Chapter 35: Walkabout II

by Barry Tannenbaum


New Blood Logs:


Tom Noon's Tale


NewEuropa

In Chaos

Voyages of the Nones

Meanwhile...

Destine

Mother Goose Chase

Ancient Oz

Varkard

Adventures of the Munch

Lanthil & Beyond

We’re heading to Raco Michigan, to the airbase we just now bought a couple of years ago. Glass has been hacking computer records for fun and profit. With the immediate crisis over, Mona takes Ragnison, Zabeth and Lady Diamond back to Ragnison’s house to continue the work of setting up additional teams of Elemental Knights and Courtiers to deal with the anomalies.

We arrive in the early hours of the morning. The land around the airport if fairly flat with a lot of pine trees. The airfield has been abandoned for a while. There are weeds growing through the cracks of the runways, but nothing that will cause us any problems. Captain Barron lands the plane in his usual, competent manner.

The plane pulls up to the deserted hangers. While Captain Barron completes the post-flight checks, the Courtiers and Knights deplane to look around. Neon suggests that the airport could use some lights. Hellgrammite examines the hangers and other buildings on the site. He finds them locked, but that isn’t a problem for long. The buildings are all pretty much empty.

Mabel takes Roper and Hookie out for a walk in the surrounding forest. Rosamund joins her. The dogs love it here. The forest is of full of new and interesting smells, and fun things to chase. Despite the distractions, they never stray too far from Mabel, and always return when called.

After he’s completed the post-flight checklist, Barron and Neville retire to their cabins. Neville falls asleep quickly and finds himself dreaming. The dream starts with him lying in a hammock that extends and turns into the dish of the Aricebo radio-telescope. He’s been here in his dreams before. Once more shattered spheres are floating down out of the sky towards him. The spheres seem to be glass. The sections are about the same size, and fade away as they come towards him. This time there’s a man carved out of opal staring up at the sky with him. The opal man has an impatient expression on his face.
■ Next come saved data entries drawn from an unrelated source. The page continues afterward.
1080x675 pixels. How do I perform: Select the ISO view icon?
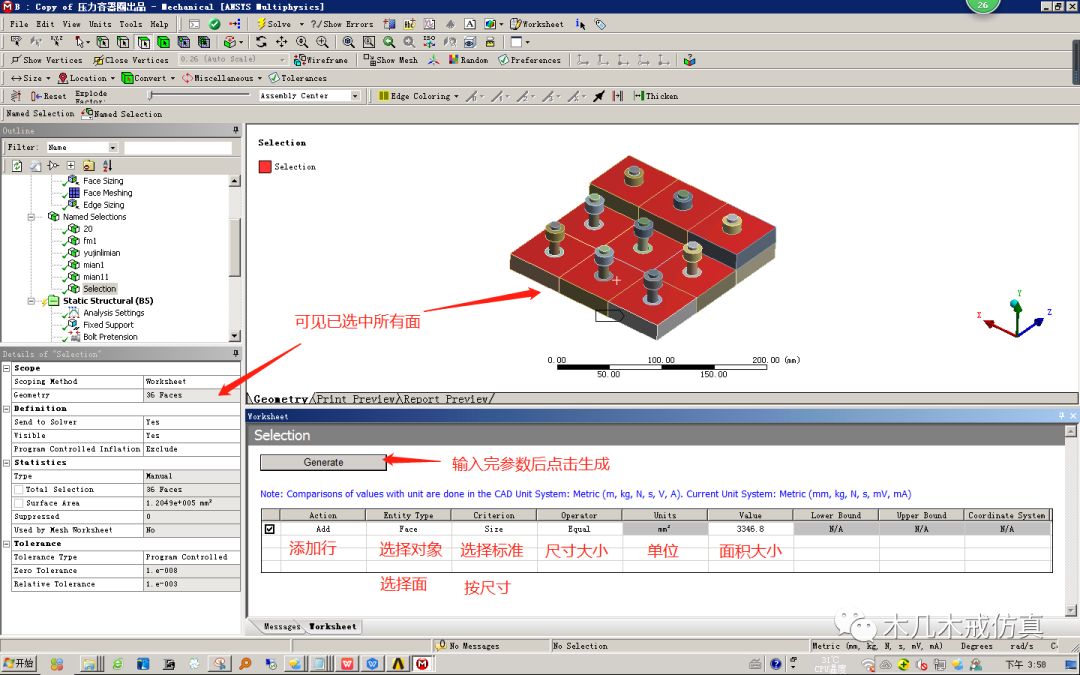click(x=429, y=42)
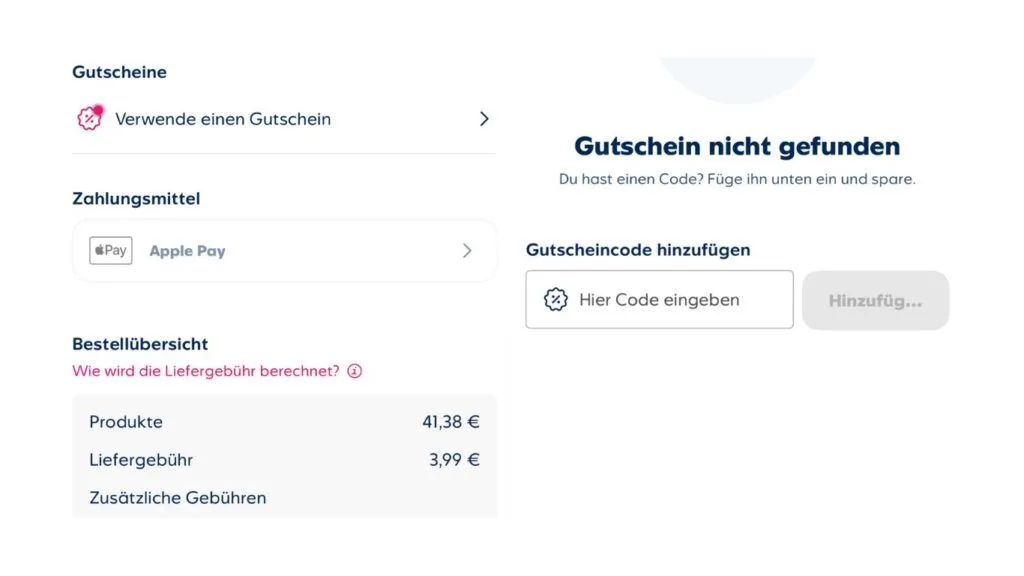1024x576 pixels.
Task: Click the 'Hier Code eingeben' input field
Action: pyautogui.click(x=660, y=300)
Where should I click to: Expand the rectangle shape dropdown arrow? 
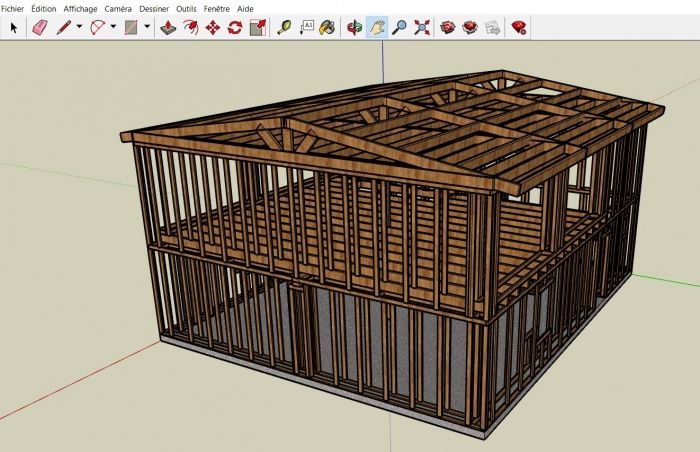pyautogui.click(x=147, y=28)
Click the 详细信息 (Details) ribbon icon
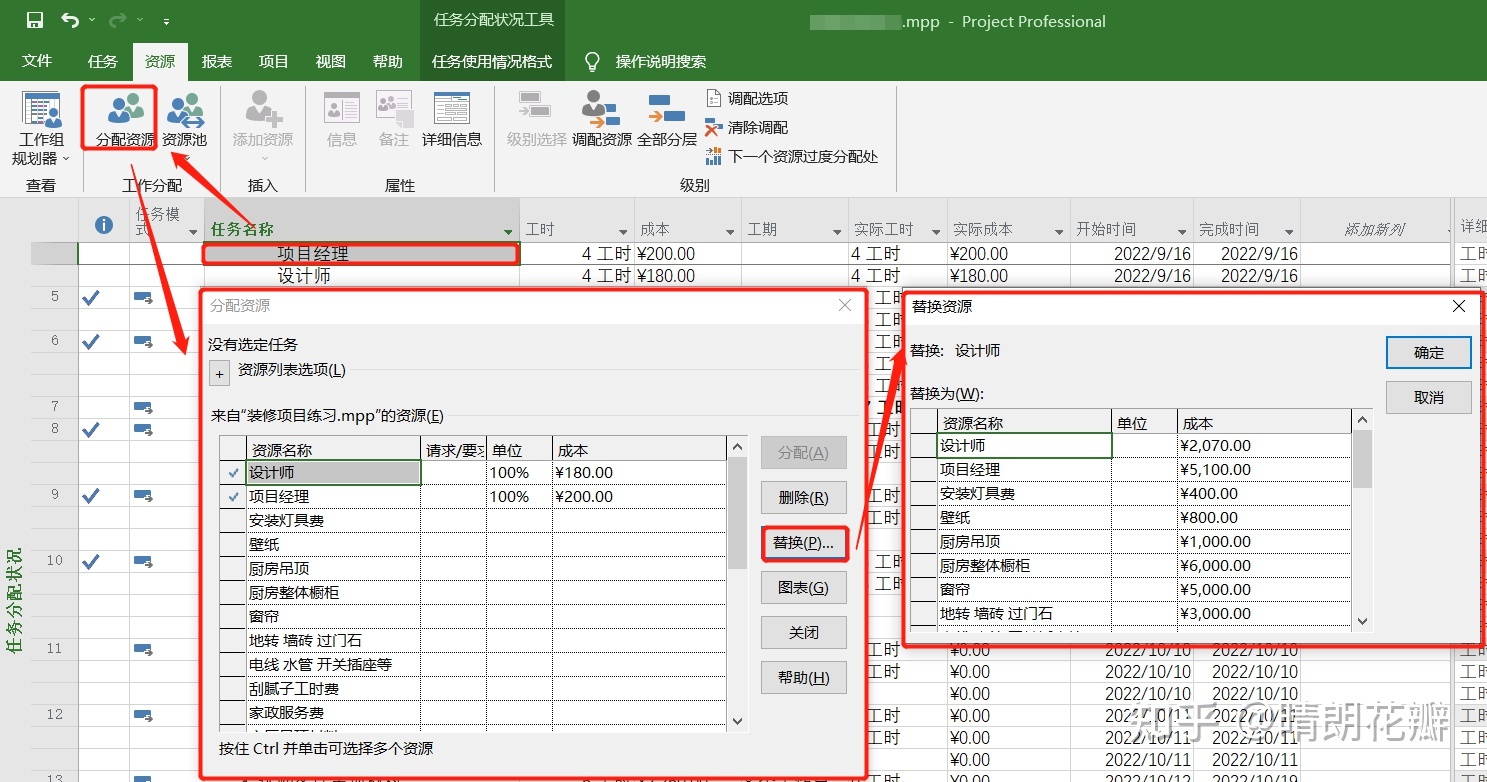The width and height of the screenshot is (1487, 782). [x=452, y=120]
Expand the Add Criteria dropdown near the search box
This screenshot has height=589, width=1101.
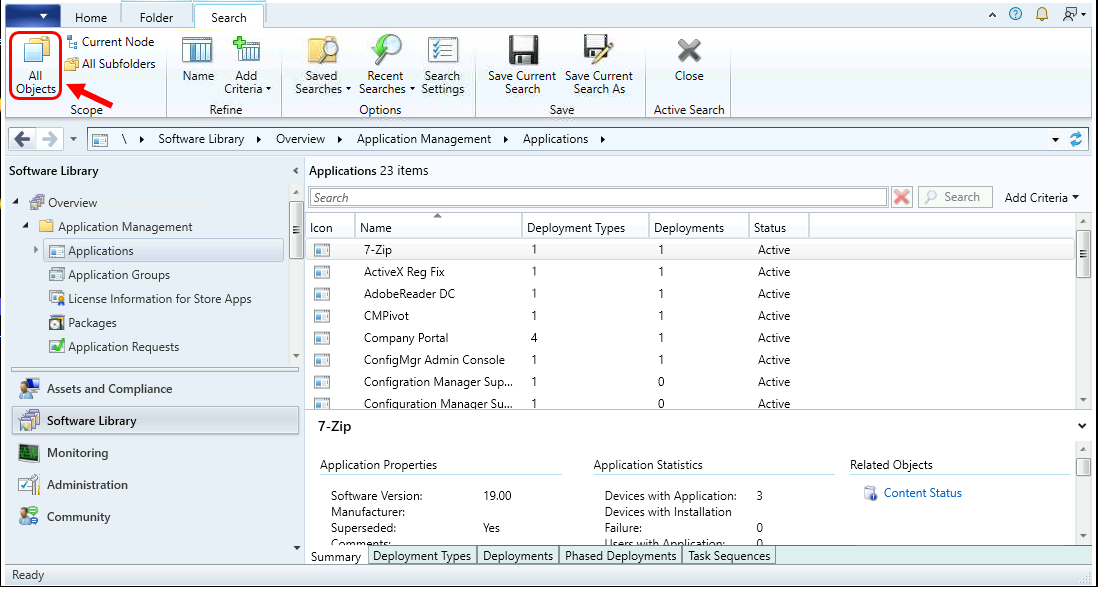point(1041,197)
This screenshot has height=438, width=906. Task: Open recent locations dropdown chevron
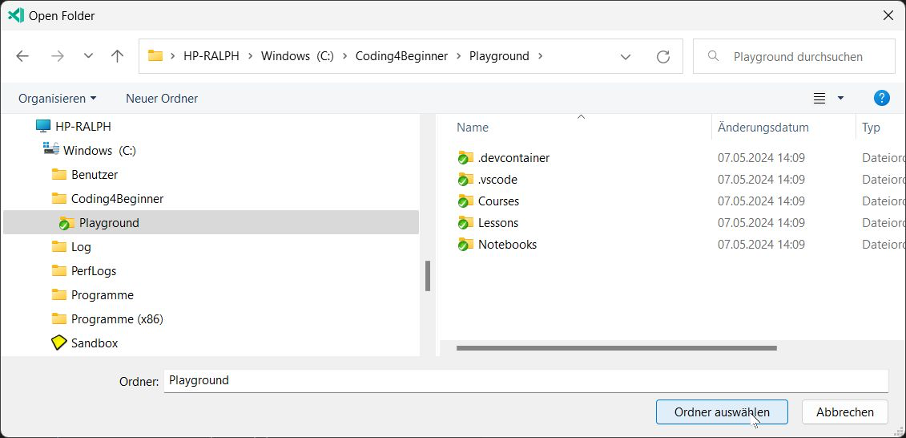(88, 56)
Neville calls, “Hello.” The opal man glances at Neville, nods, and returns to looking at the falling spheres. Neville asks, “Are you waiting for a particular one?” The opal man glances at Neville again, shakes his head, and goes back to staring at the sky. They watch the spheres silently drifting downward for a bit. Then the opal man stands, puts his hands on his hips, and suddenly the scene changes to a dark city street lit only by occasional street lamps. Neville watches the opal man walk down the street, and then clamber up a light pole. When he reaches the top, he pulls a book out of the lamp, and then slides to the ground. Stepping away from the pole, the opal man thumbs through the book. Apparently finding what he was looking for, he slams the book shut and runs out into the dark, leaving the book on the ground. Neville looks at the book. Its title is Larousse World Mythology. Neville wakes up.
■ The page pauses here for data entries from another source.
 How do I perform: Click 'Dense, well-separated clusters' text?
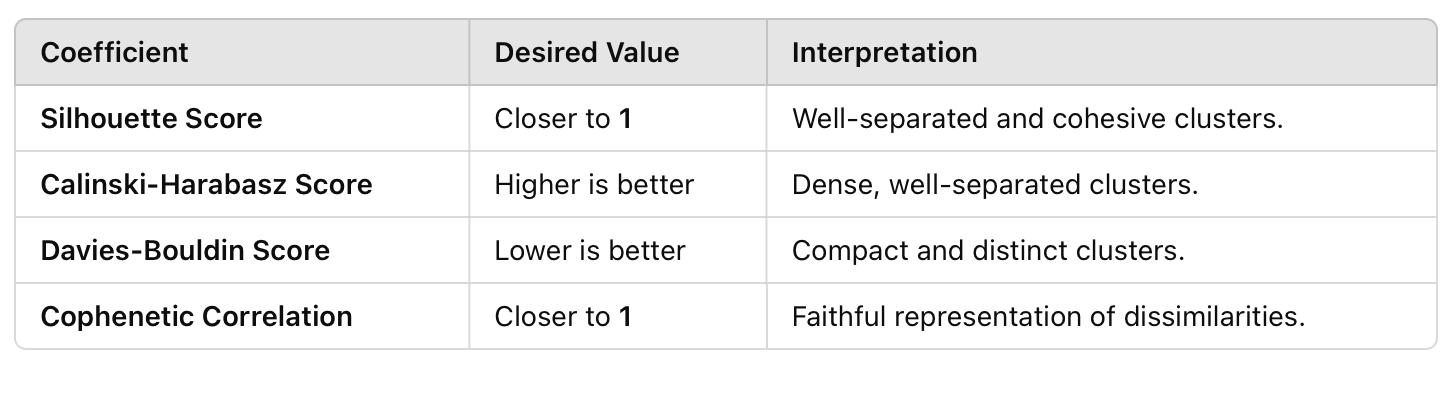point(995,184)
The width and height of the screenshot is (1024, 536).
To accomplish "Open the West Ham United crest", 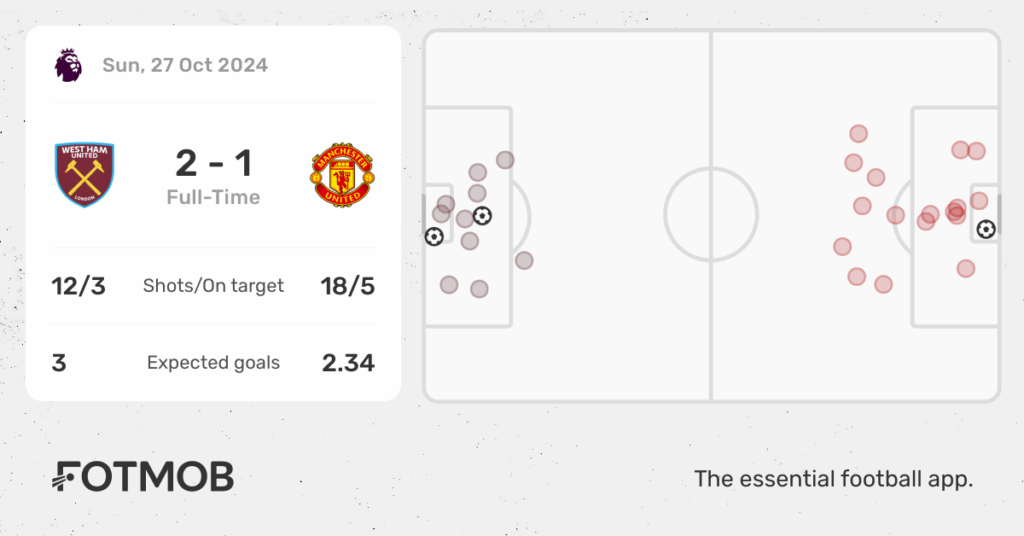I will [84, 175].
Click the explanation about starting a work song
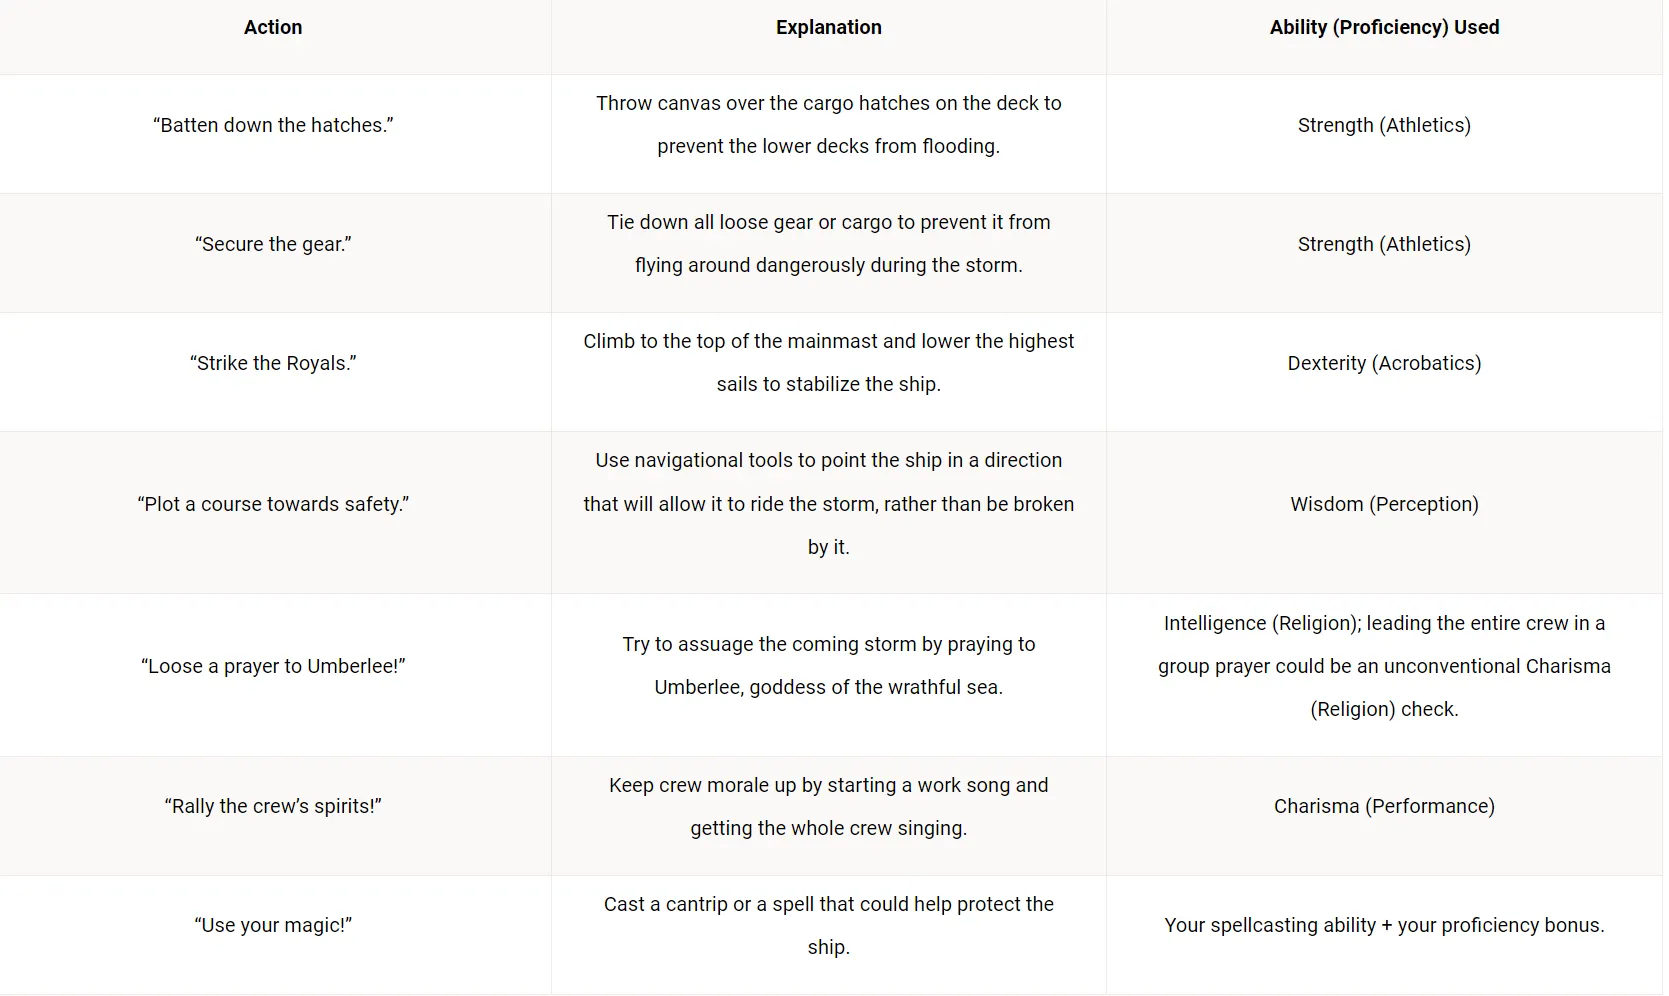 (x=828, y=806)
Neville exits his cabin and finds that Glass is still on the plane. “Simon, can you call the others? I had another one of those dreams.”

Simon pulls out his phone and calls everyone to come back to the plane. When everybody is gathered, Neville recounts the dream and finishes with the question “Is my passenger still here?”

The Courtiers and Knights who just take a glance see that Asiras is missing. Rosamund looks more closely and sees that Asiras has left a little bit of himself behind. She reports this to the group.

Glass asks, “Most of him is gone?”

“He’s left a tracer, of a sort. But he’s hiding somehow. Or there’s just a little bit.”

Glass considers, and then pulls out his specs, puts them on, and retrocogs. He rewinds to when the plane contains just himself, sleeping mortals and luggage. Focusing on Neville’s cabin, he sees a plethora of little branches of opalescent color coming out of Neville’s midsection and waving above him. They suck back into Neville, and then a loaf-like lump rolls out of Neville and rolls to the back of the plane to the storage bin where the Tupperware container with the decoy is. Asiras leaps onto the decoy, shrinks down and vanishes. Pulling off the specs, Glass goes to the storage compartment and examines the decoy. It’s empty. No Asiras, no decoy, no chip, no little glass figurine, no elemental Mercury.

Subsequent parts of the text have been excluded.